My first experience (which sounds like so many others) was with a rather sudden, pretty excruciating, abdominal pain that eased up after a few hours. My OB/GYN told me it was a ruptured ovarian cyst. Nothing more was done. Then over the course of the next couple of years this happened at least 2 more times and each time getting much worse - pain lasting longer, not able to stand up for the dizziness and taking several days to ease up. It must have been the 3rd time that the pain would not go away and radiated all over my abdoment. I was sent for an abdominal ultrasound and first heard that word, "Mass". Pretty scarey! So surgery was less than a week later - total abdominal hysterectomy and bilateral oopherectomy and general clean up from the ruptured cystic tumor. I was floored 10 days later when I was told that the histology was questionable for small cell cancer or granulosa cell cancer so it was sent to Cambridge for a 2nd opinion. The verdict came back granulosa cell and I breathed a big sigh of relief and merrily went on my way. When I came back for follow-up I was told the tumor can come back and that there was a blood test that could track it...very expensive but I was advised to get it done at least every 6 months.

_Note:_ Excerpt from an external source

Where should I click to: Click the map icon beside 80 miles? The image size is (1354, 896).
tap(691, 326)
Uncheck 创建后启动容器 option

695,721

Shortly after this we discovered my husband had end stage liver disease due to Hep C and we had to uproot, return to the US and start the process of being evaluated for liver transplant. Needless to say, with all the ups and downs with that process, my own health concerns not only took a back burner but were shoved out of the kitchen entirely!! Then came an episode....maybe 6 months after his transplant...when again I had this funny, escalating abdominal pain - this time more epigastric in region - and I had NO clue what it could be. I left work and barely made it to an Urgent Care facility....where they happily decided that it must be a kidney stone! They did no testing to confirm or deny this. A month later I went to my GP and mentioned the episode and my concerns and she ordered a CT of the abdomen (without contrast) that showed nothing!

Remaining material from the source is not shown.